The travelling female athlete : cricket, migration and globalisation.
Degree GrantorUniversity of Canterbury
Degree NameMaster of Arts
This study explores the experiences of female athletes from New Zealand and Australia who migrate temporarily to play cricket in England. It locates the migration network of female cricket within the modern global sport space and challenges the overall perception of what the typical global athlete is today.
The game of cricket has long been regarded as the ‘gentleman’s’ game and originated in England as an aristocratic sport, a symbol of wealth and hierarchy among the British elite. It has diffused into many Commonwealth countries and has developed into a game that is played by both sexes. This study is situated within the anthropology of sport and includes aspects of culture, identity, and gender in the globalised world we live in today. It offers a unique perspective because the research is conducted by a migrant female cricketer in the field and combines ethnographic and auto-ethnographic material.
Attention to the migration of female athletes has been minimal but research into this area of the sporting world raises a number of broader questions relating to sporting migration, personal/national identity, transnationalism, cosmopolitanism, diaspora, the gender divide in sport and globalisation. This study summarises some of the key literature relating to globalisation, sports migration, identity and gender, applying it anthropologically to the experiences of the migrant female cricketer.
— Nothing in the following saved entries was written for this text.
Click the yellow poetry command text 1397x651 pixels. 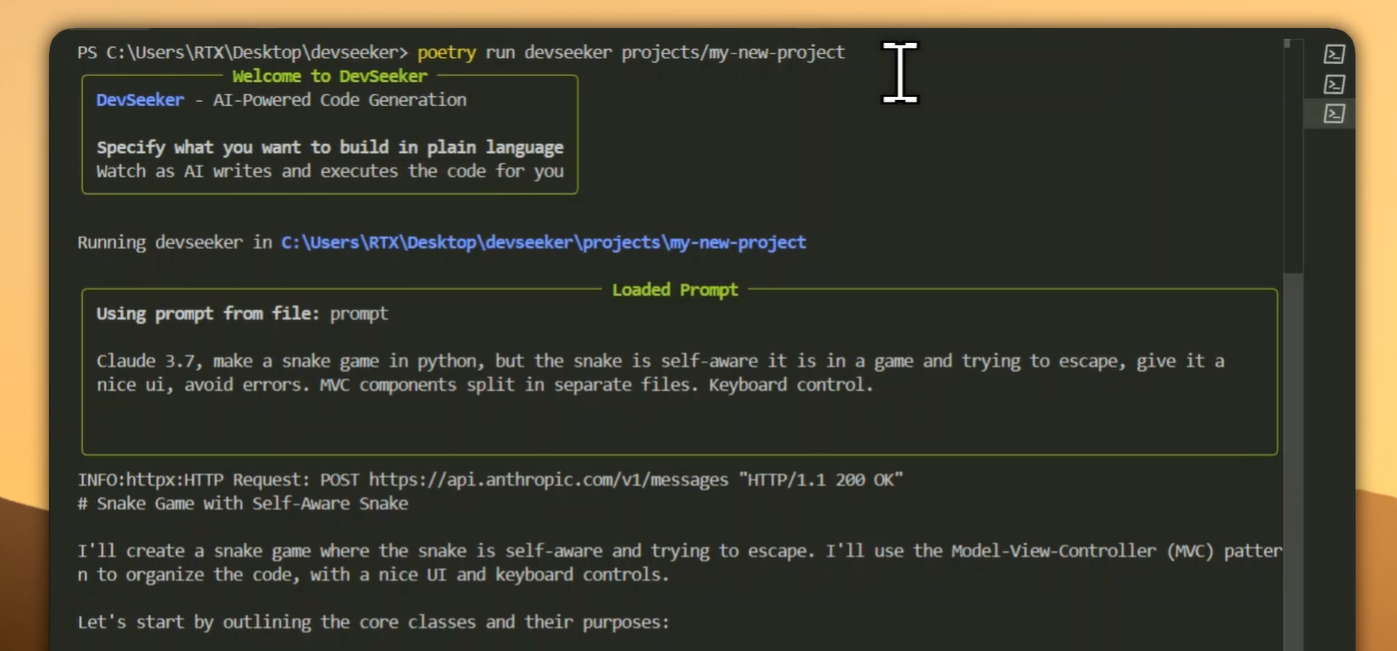coord(446,52)
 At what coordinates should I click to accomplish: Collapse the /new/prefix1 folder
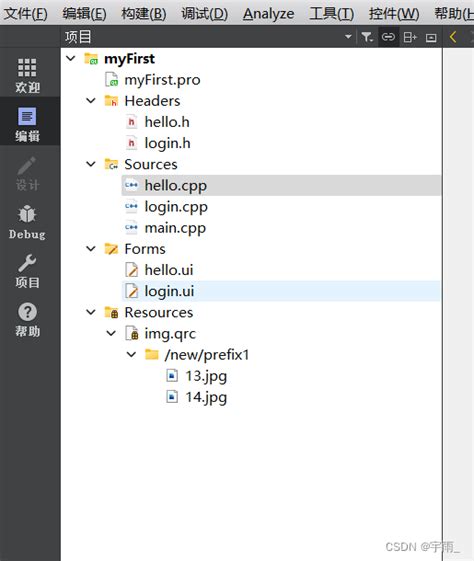(132, 355)
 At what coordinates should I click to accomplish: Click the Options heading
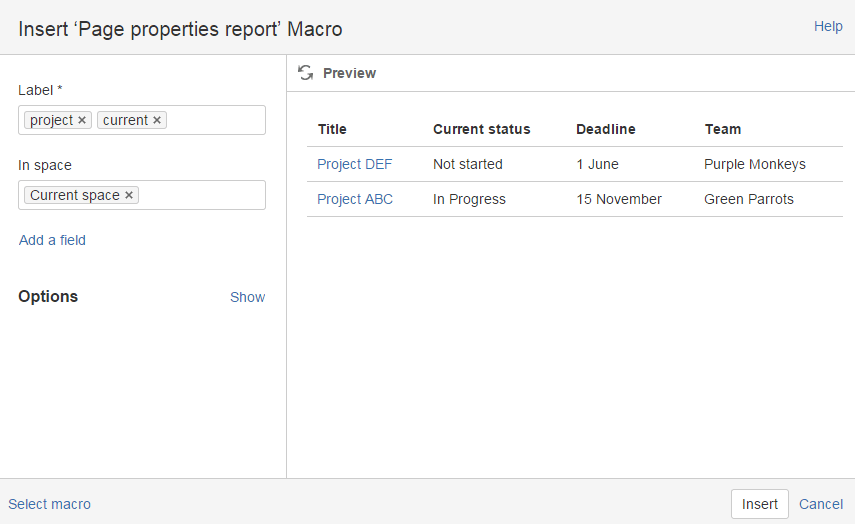[48, 297]
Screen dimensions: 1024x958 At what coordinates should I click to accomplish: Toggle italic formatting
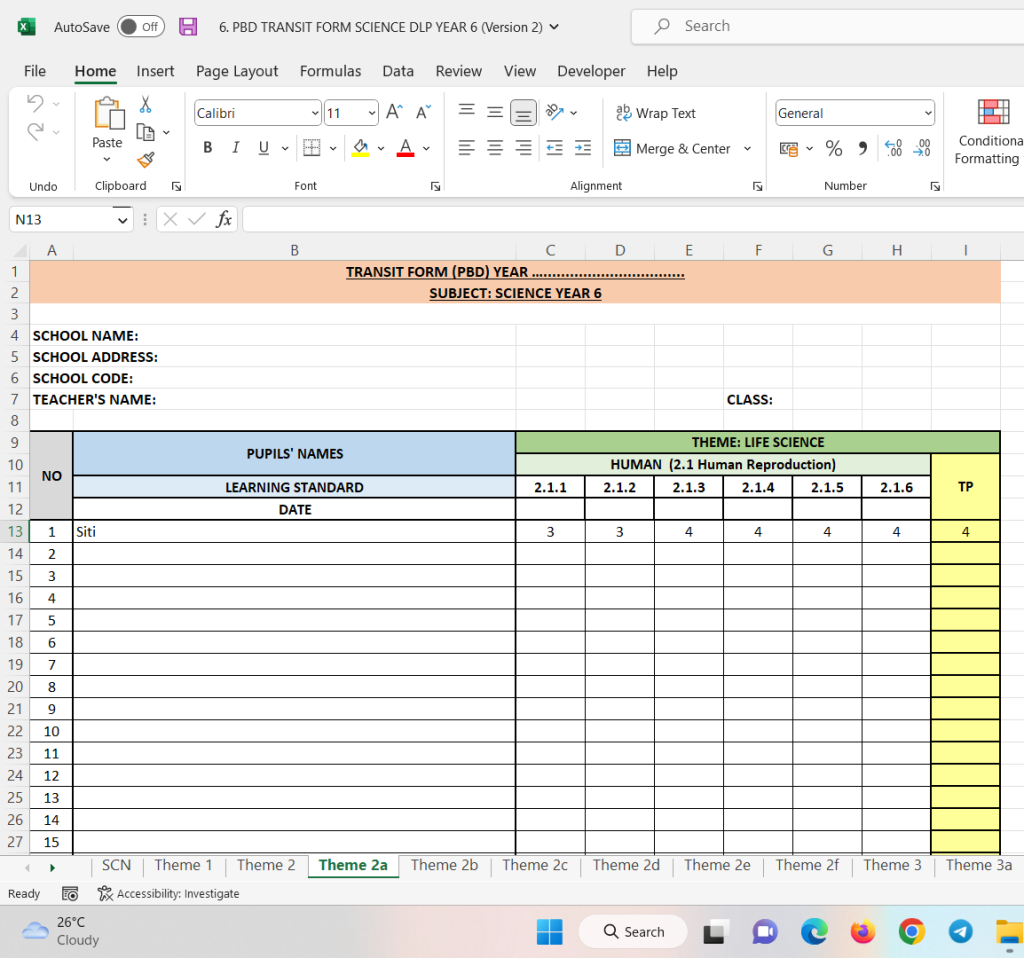(x=233, y=147)
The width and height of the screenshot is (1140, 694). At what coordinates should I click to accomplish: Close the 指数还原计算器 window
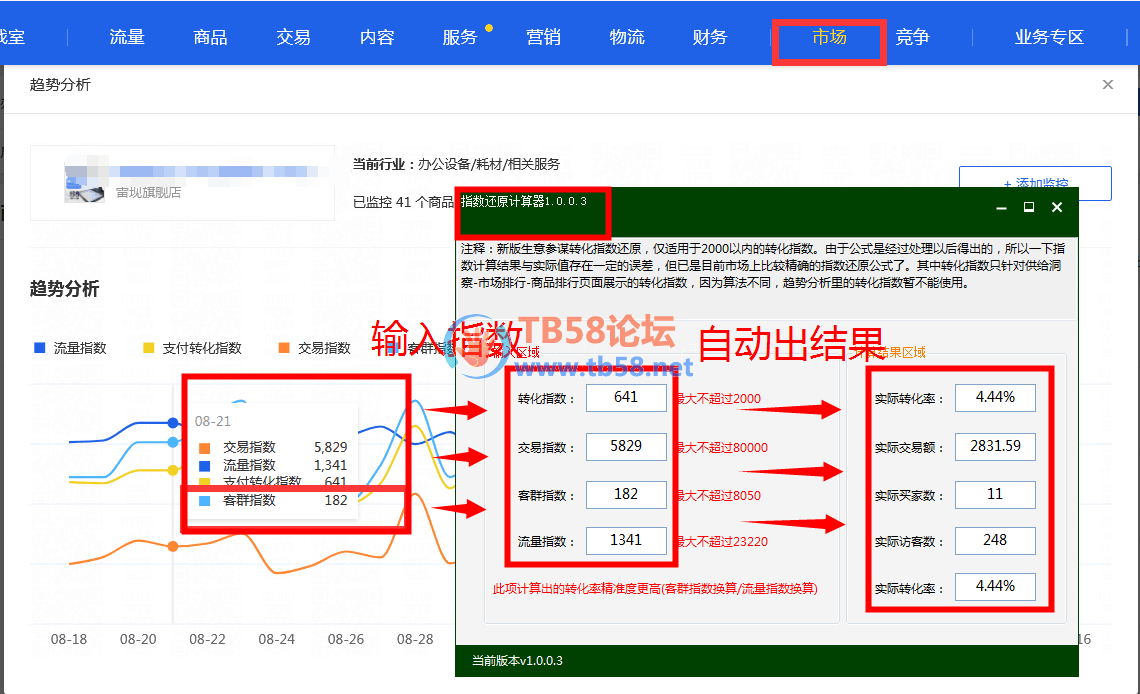pyautogui.click(x=1057, y=207)
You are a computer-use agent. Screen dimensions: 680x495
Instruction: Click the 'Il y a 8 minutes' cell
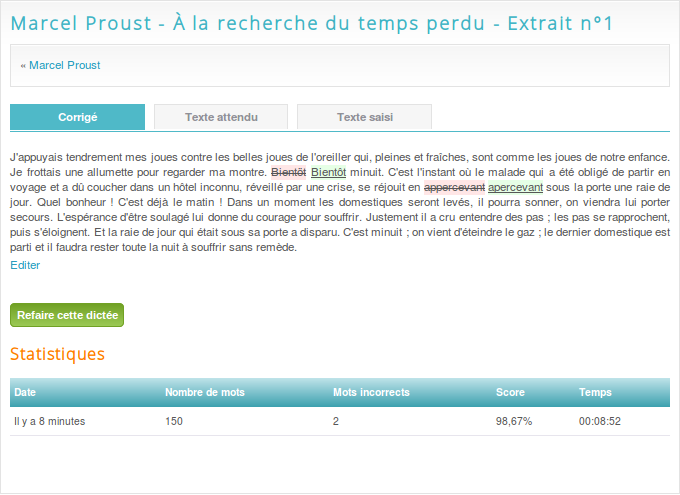[49, 421]
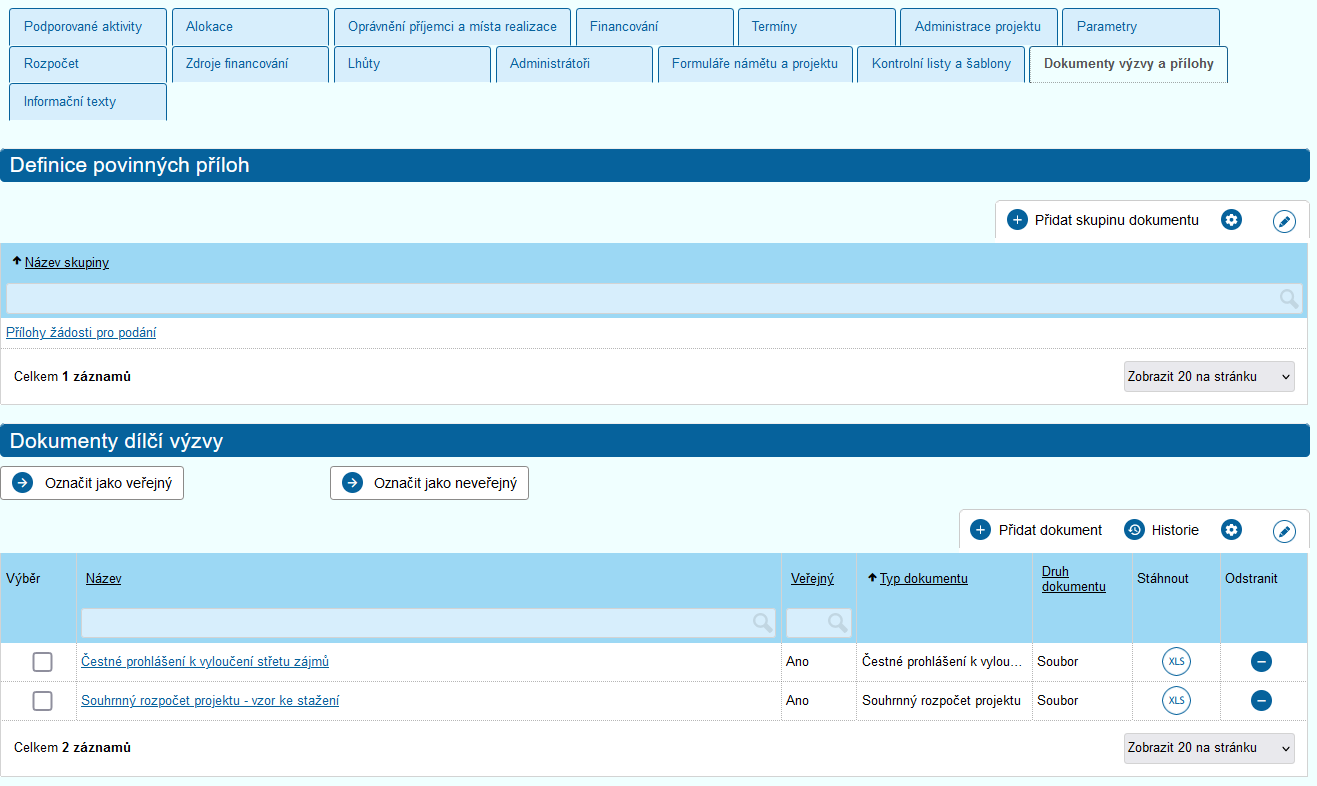Click pencil edit icon in Definice povinných příloh

[1284, 221]
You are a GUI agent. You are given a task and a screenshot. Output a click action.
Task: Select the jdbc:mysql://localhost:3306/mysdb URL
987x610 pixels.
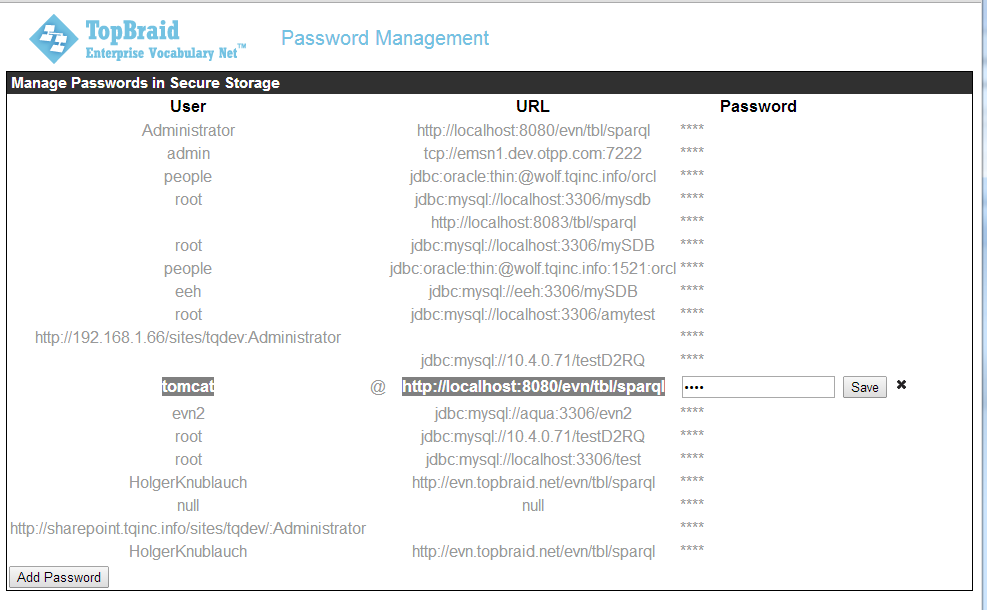pos(533,199)
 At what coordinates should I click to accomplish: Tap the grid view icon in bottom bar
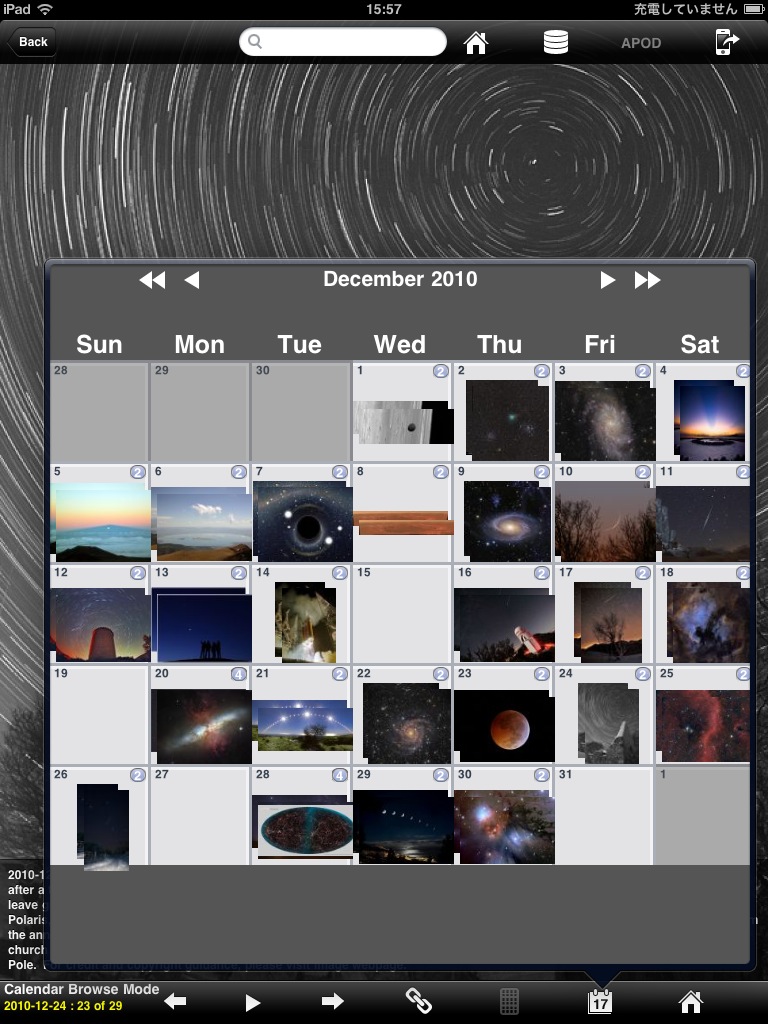[x=509, y=1001]
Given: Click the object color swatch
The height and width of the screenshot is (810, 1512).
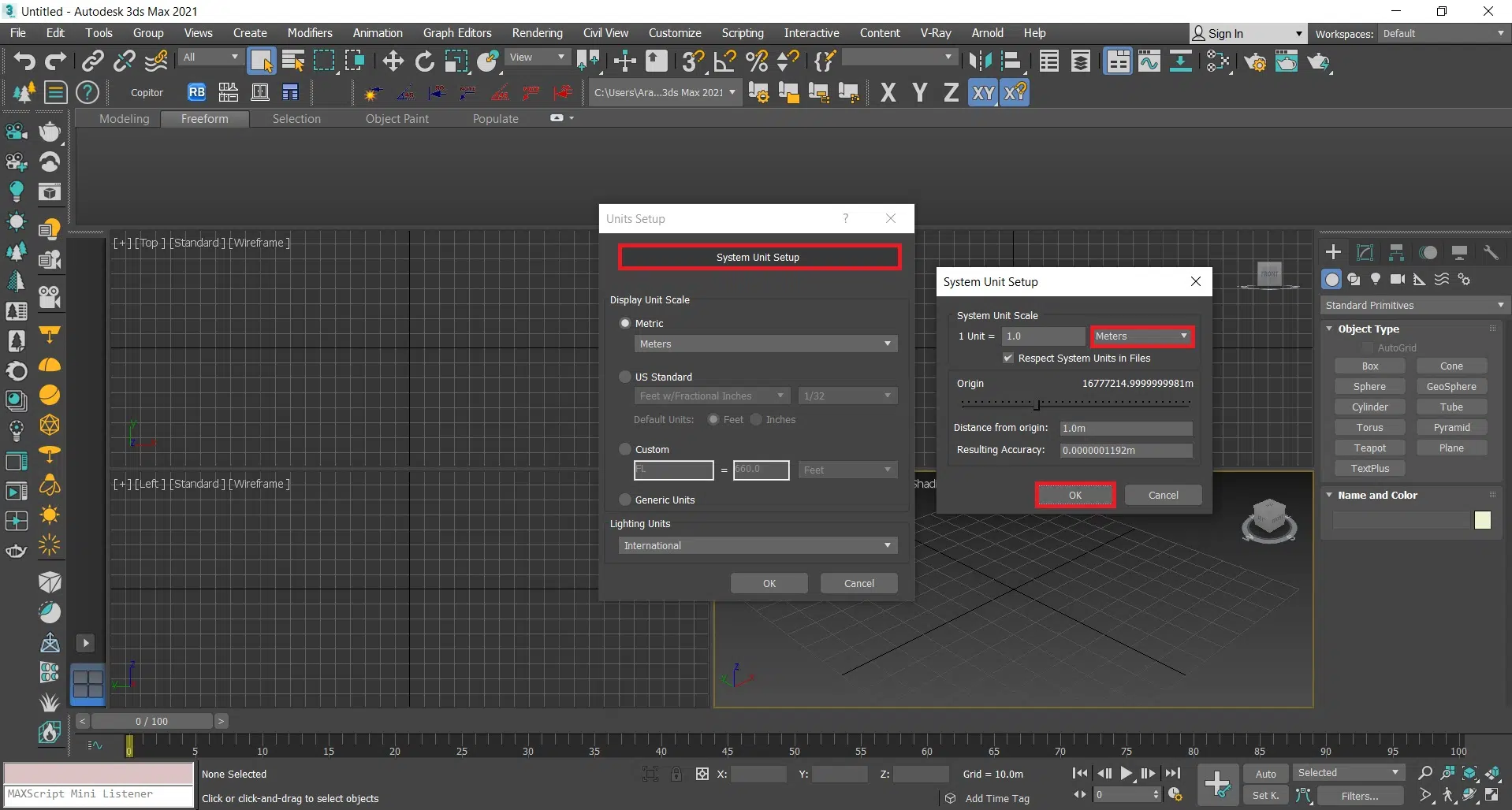Looking at the screenshot, I should click(1482, 520).
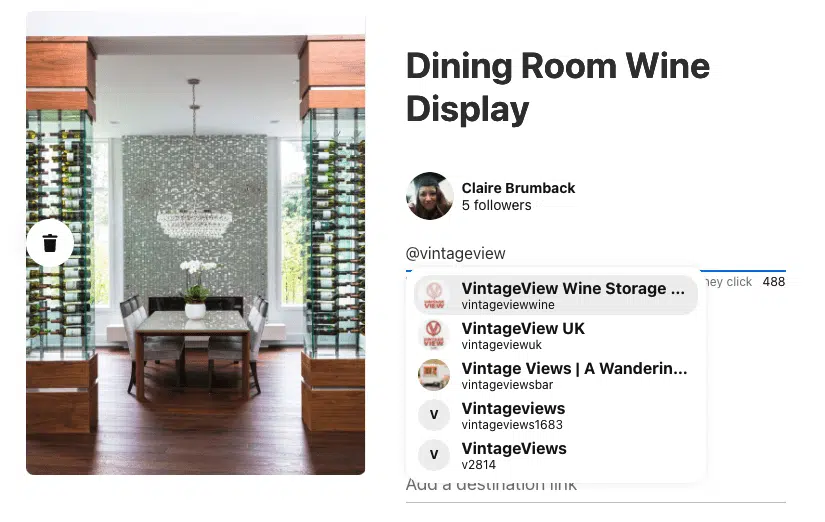Open Claire Brumback profile name link
The image size is (825, 522).
(x=518, y=188)
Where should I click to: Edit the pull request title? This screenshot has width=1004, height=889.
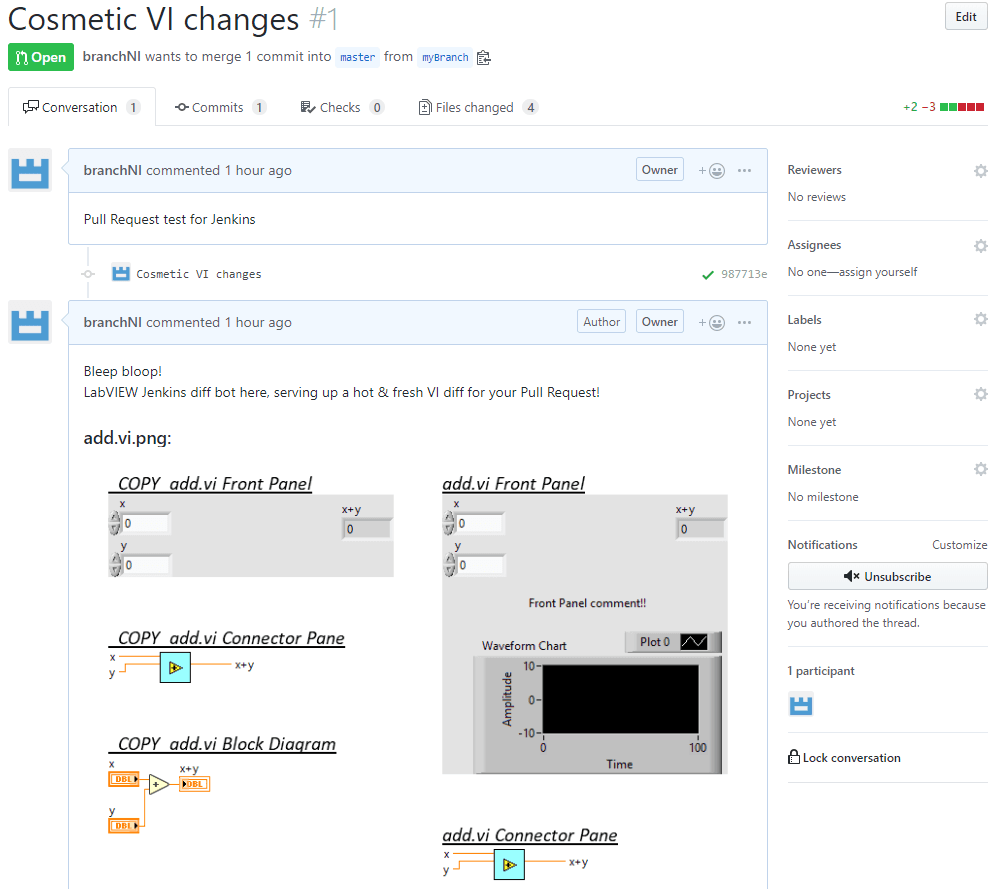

The main finding is the movement of female cricketers from country to country is not influenced by the commodification of modern sport; instead the athletes are motivated by social and personal factors, as opposed to the material (monetary) ones that now apparently dominates contemporary sport. Movement reflects a basic migratory network that has developed between New Zealand, Australia and England, influenced by seasonal migration, and the social, cultural and historical connections between the countries. The research offers a contrasting perspective on current sporting migration literature by sharing the experiences of female athletes who migrate for sport and locating the findings within larger analytical concepts.